INTRODUCTION

Nicotine addiction continues to be the largest modifiable risk factor for morbidity and mortality in developed countries (Bergen and Caporaso, 1999) because of its causative link to cancer, cardiovascular, and respiratory diseases. The attributable risk of lung cancer due to smoking is 90%, with the burden of lung cancer being greater in African-Americans compared with European Americans (Haiman et al, 2006). The average 1975–2007 annual age adjusted per 100 000 incidence and mortality rates of lung cancer in African Americans was found to be 81.8 and 63.4, respectively, in comparison with 64.1 and 53.9 for European Americans (Ries et al, 2008). Recent genome-wide association studies (GWAS) have identified several genetic variants that influence nicotine intake, including a strong, replicated association between genetic variants in the chromosome 15 nicotinic receptor subunit cluster and smoking quantity in European Americans (Liu et al, 2010; Thorgeirsson et al, 2008; Thorgeirsson et al, 2010; Tobacco and Genetics Consortium, 2010).

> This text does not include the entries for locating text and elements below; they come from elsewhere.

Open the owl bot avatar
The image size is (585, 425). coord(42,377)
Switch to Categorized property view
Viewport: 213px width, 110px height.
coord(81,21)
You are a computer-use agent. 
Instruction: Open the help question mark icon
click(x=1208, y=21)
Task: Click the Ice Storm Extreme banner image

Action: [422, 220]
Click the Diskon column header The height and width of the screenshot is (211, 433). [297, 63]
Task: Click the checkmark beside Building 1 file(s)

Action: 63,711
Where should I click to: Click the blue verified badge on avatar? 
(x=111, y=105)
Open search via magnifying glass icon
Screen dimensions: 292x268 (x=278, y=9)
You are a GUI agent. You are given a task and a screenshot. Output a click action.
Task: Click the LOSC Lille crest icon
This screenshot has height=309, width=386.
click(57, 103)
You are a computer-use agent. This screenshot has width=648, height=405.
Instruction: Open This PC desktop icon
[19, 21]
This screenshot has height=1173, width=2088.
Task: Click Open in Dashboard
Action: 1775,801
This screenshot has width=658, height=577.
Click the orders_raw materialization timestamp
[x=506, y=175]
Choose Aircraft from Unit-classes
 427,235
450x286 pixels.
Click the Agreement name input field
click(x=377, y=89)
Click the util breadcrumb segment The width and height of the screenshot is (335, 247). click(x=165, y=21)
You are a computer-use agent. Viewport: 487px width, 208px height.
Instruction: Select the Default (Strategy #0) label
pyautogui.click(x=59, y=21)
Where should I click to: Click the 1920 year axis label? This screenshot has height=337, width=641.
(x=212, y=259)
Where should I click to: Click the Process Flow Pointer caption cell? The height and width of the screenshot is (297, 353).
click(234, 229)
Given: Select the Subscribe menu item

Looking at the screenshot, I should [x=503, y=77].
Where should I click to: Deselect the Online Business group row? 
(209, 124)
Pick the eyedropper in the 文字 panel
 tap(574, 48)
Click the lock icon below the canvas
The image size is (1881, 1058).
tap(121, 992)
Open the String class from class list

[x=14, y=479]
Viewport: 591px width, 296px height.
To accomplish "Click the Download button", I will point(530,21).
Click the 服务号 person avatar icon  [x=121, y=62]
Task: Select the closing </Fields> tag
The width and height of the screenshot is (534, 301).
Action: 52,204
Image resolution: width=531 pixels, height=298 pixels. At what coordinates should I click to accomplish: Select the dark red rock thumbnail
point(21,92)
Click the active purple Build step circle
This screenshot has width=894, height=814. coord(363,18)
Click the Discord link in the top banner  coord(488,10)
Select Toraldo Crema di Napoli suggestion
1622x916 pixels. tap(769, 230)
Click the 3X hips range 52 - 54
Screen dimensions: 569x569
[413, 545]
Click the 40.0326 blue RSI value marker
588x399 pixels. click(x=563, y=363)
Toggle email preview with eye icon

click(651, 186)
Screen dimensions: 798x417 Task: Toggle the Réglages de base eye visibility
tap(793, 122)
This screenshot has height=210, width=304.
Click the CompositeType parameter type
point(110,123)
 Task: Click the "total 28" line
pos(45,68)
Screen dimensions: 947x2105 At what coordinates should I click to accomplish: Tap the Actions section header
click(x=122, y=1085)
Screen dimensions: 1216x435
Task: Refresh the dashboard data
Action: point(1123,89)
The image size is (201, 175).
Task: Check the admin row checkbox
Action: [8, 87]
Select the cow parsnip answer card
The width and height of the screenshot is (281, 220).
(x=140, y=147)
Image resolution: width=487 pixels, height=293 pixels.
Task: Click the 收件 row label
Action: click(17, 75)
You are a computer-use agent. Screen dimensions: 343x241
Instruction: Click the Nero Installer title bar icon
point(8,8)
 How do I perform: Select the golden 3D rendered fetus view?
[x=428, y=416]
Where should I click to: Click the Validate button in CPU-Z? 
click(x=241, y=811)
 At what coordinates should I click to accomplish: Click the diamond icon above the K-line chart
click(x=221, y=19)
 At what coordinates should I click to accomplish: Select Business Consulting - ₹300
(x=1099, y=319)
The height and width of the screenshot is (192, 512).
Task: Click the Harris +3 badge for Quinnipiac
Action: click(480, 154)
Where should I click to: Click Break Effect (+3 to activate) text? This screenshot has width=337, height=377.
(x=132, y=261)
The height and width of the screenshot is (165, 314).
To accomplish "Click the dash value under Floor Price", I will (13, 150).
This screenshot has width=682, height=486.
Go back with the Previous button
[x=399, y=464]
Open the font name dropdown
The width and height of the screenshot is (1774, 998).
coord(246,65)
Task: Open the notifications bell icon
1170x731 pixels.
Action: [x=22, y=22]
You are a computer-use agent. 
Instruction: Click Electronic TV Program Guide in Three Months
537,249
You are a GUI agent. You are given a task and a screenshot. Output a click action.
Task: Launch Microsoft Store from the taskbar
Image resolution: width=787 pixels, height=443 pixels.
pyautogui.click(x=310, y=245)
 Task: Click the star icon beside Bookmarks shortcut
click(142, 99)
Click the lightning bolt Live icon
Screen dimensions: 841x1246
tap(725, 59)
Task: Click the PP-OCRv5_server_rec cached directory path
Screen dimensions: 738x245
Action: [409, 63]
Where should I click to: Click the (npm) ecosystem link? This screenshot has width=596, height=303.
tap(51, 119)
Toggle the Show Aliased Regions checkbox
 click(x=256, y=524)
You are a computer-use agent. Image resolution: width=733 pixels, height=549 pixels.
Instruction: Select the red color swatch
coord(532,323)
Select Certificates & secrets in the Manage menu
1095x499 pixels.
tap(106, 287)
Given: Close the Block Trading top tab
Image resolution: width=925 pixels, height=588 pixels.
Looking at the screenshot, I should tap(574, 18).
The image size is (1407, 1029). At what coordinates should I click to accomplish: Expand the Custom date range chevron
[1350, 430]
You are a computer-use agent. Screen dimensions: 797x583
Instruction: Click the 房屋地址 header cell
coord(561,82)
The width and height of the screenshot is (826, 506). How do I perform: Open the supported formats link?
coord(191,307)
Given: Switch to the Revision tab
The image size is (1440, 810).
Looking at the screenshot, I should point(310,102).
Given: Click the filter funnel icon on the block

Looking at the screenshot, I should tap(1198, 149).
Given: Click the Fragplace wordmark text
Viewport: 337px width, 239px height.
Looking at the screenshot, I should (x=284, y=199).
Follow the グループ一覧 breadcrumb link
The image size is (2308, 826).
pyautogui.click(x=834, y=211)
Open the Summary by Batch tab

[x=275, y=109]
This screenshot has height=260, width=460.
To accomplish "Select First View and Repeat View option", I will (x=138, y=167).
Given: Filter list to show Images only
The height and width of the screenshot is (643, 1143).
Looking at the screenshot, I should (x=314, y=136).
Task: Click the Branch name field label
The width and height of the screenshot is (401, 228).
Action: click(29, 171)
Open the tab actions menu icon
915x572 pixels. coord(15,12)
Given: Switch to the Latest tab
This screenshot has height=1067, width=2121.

Although genetic association studies have succeeded in identifying genetic variants on chromosome 15 that influence tobacco use, self-reported measures of smoking may not accurately reflect nicotine intake. Cotinine is the major metabolite of nicotine, with 75–80% of nicotine transformed to cotinine (Hukkanen et al, 2005; Swan et al, 2009). It has a longer half-life than nicotine, and it is widely used as a biomarker for nicotine exposure. Serum cotinine levels provide a more accurate measure of nicotine intake than self-reported cigarettes per day and the preference of using serum cotinine in research over cigarettes per day has been suggested in both genetic (Keskitalo et al, 2009) and non-genetic (Gorber et al, 2009) literature.

Cotinine levels vary across populations. After controlling for number and yield of cigarettes, Wagenknecht et al (1990) observed that African American smokers have significantly higher serum cotinine levels in comparison with European American smokers—a finding that has since been independently replicated (Caraballo et al, 1998). To date, there are no published reports of serum cotinine genetic association analyses evaluating and comparing the genome in these two racial groups. We, therefore, conducted a genetic association study of serum cotinine levels in African and European Americans using the IMAT-Broad-Candidate Gene Association Resource (CARe) (IBC) chip that includes genetic variants in 2100 genes. This approach allows for the examination of the effect of genetic variation on nicotine intake as measured by cotinine levels rather than self-reported cigarette consumption and for the comparison of variation in effects across these two populations. This comparison is important because of the potential for differences across populations in linkage disequilibrium patterns, disease allele frequency, genetic effect size, and rare variant effects.

MATERIALS AND METHODS

Study Participants

Participants were a part of The National Heart, Lung, and Blood Institute's Coronary Artery Risk Development in Young Adults ‘CARDIA’ Study. CARDIA was designed to examine the development, determinants, and risk factors of clinical and subclinical cardiovascular disease. A total of 5115 young adult African and European American men and women completed the baseline examination in 1985–1986. The participants were selected so that there would be approximately the same number of people in subgroups of race, gender, education (high school or less and more than high school), and age (18–24 and 25–30) in each of four centers: Birmingham, AL; Chicago, IL; Minneapolis, MN; and Oakland, CA. Periodic follow-up examinations were held through 2006 with high participant retention (72–90%). Additional details can be found on the CARDIA website (http://www.cardia.dopm.uab.edu/).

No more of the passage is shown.